In [1]:
import numpy as np
import matplotlib.pyplot as plt
from scipy.stats import chi2

Display chi square wrt a model containing a combination of photo-z uncertainty as a function of $\Delta z$ and $\sigma_z$ and a single A_IA intrinsic alignment parameter across 1 and 2 halo scales.

In [None]:
#sigz = np.linspace(0.01,0.1,10)
#delz = np.linspace(-0.05,0.05,11)

# Note the first sigz point is not linearly spaced so should not really be used for plotting atm

sigz = [0.0001, 0.01, 0.02, 0.03, 0.04, 0.05, 0.06, 0.07, 0.08, 0.09, 0.1]
delz = [-0.18, -0.17, -0.16, -0.15, -0.14, -0.13, -0.12, -0.11, -0.1, -0.09, -0.08, -0.07, -0.06, -0.05, -0.04, -0.03, 
        -0.02, -0.01, 0.0, 0.01, 0.02, 0.03, 0.04, 0.05, 0.06, 0.07, 0.08, 0.09, 0.1]

In [None]:
# Load data vectors for each case and get the signal to noise.
# Load the covariance in order to do this
data_cov = np.load('./txtfiles/DESY1_quantities_fromSara/10KsourceBins_1KlensBins/planck2018_params/CovMat.npy')
inv_data_cov = np.linalg.inv(data_cov)
gamma_IA_fid = np.loadtxt('./txtfiles/DESY1_quantities_fromSara/10KsourceBins_1KlensBins/planck2018_params/GammaIA')

plt.figure()
chisquared = np.zeros((len(delz), len(sigz)))
for di in range(0,len(delz)):
    for si in range(0,len(sigz)):
        theta, data_vec = np.loadtxt('./txtfiles/photo_z_test/gamma_IA_est_DESY1_no_fidIA_measured-redshifts-wrong_variableF_DESHoD_sigma='+str(sigz[si])+'deltaz='+str(delz[di])+'.txt', unpack=True)
        plt.loglog(theta, -1.0*data_vec, 'o', label='$\delta z$='+str(delz[di])+', $\sigma$='+str(sigz[si]))
        diff = data_vec - gamma_IA_fid
        #print("data_vec=", data_vec)
        #print("gamma_IA_fid=", gamma_IA_fid)
        #print(diff)
        #chisquared_cut[di, si] = np.dot(diff[1:],np.dot(inv_data_cov_cut,diff[1:]))
        chisquared[di, si] = np.dot(diff,np.dot(inv_data_cov,diff))
plt.ylabel('$\gamma_{IA}(\\theta)$')
plt.xlabel('$\\theta$, arcmin')
plt.title('w/ fid IA, perturb measured source redshift distributions \n + negative, o positive')
plt.ylim(10**(-8),10**(-2))
#plt.legend()
#plt.savefig('./perturb_measured_source_dNdzs_nofidIA_w1halo_variableF_Planck18paras.png')
#plt.close()
plt.show()


In [None]:
gamma_IA_fid

In [None]:
# Set the number of degrees of freedom for the chisquared test.
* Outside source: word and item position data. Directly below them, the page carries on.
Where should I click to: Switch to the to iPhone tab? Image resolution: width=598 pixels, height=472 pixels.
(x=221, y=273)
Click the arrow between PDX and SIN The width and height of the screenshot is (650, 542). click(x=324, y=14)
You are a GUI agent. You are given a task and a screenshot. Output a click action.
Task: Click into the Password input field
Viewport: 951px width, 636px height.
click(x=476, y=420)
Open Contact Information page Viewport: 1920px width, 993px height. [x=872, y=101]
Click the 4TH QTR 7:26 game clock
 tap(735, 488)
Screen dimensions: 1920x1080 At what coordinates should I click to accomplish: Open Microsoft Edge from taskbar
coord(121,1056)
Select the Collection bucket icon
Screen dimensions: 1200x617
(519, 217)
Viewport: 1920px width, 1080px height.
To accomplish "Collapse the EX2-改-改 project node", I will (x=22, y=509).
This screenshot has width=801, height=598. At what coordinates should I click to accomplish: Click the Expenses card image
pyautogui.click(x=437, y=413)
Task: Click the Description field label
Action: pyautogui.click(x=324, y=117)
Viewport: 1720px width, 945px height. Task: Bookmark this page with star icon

Here it is the number of data points I think.
ndatapts = len(diff)
DOF = ndatapts

In [None]:
delz[18:]

In [None]:
# Plot the chi squared divided by the number of degrees of freedom as a function of the photo-z params.
# As a rough estimate, where this is close to 1 the fit is pretty good.
plt.figure()
plt.imshow(chisquared[18:,:]/DOF, extent = [0.0, 0.1, 0.1, 0.],interpolation='spline36')#, aspect=2.0/3.0)
#plt.imshow(chisquared/DOF, extent = [0.01, 0.1, 0.1, -0.18],interpolation='spline36')#, aspect=2.0/3.0)
plt.xlabel('$\sigma_z$', fontsize=14)
plt.ylabel('$\Delta z$', fontsize=14)
plt.xticks(fontsize=12)
plt.yticks(fontsize=12)
plt.title('$\chi^2$ / nbins', fontsize=14)
cbar = plt.colorbar()
cbar.ax.tick_params(labelsize=14)
#plt.contour(sigz, delz, chisquared/DOF, [1.5], colors='#FFFFFF', linewidths=4)
plt.contour(sigz, delz[18:], chisquared[18:,:]/DOF, [1.5], colors='#FFFFFF', linewidths=4)
#plt.savefig('./reduced_chisq_w1halo_variableF_Planck18.png')
plt.show()

In [None]:
# Plot one of the theory vectors in the 'decent fit' range alongside the data vector and covariance
# Just to make sure it looks okay

plt.figure()
theta, data_vec = np.loadtxt('./txtfiles/photo_z_test/gamma_IA_est_DESY1_no_fidIA_measured-redshifts-wrong_variableF_DESHoD_sigma=0.0001deltaz=0.07.txt', unpack=True)
plt.loglog(theta, data_vec, 'o', label='$\delta z$=0.07, $\sigma$=0.0')
plt.errorbar(theta, gamma_IA_fid, yerr = np.sqrt(np.diag(data_cov)), marker='o',ls='none',label='measurement')
plt.ylabel('$\gamma_{IA}(\\theta)$')
plt.xlabel('$\\theta$, arcmin')
#plt.title('w/ fid IA, perturb measured source redshift distributions \n + negative, o positive')
plt.ylim(10**(-5),10**(-2))
plt.legend()
plt.yscale('log')
#plt.savefig('./perturb_measured_source_dNdzs_nofidIA_w1halo_variableF_Planck18paras.png')
#plt.close()
plt.show()

In [None]:
# We would really like to be more precise than the above chi-square / DOF.
# Really, we want to look at a chi squared distribution with the correct number of degrees of freedom
# And calculate the probability that each of our photo-z uncertainty models are drawn from this distribution.

In [None]:
# What we want is the CDF value at the chi square given by each of our parameter choices.
# What this tells us is the probability that, given our pz-uncertainty model with given sigz and delz is correct, 
# we would have got the chi square we got or a lower chi squared (fixing our measured data vector and cov).
# Eg if CDF = 0.95, this means that if our model is correct, 95% of the time the chi squared would have been lower.
# If we care about the model and the data agreeing within 1 sigma, we look for the case where CDF=0.68 or less
# i.e. the case where if our model is correct, 68% of the time we would have drawn a lower chi-squared. 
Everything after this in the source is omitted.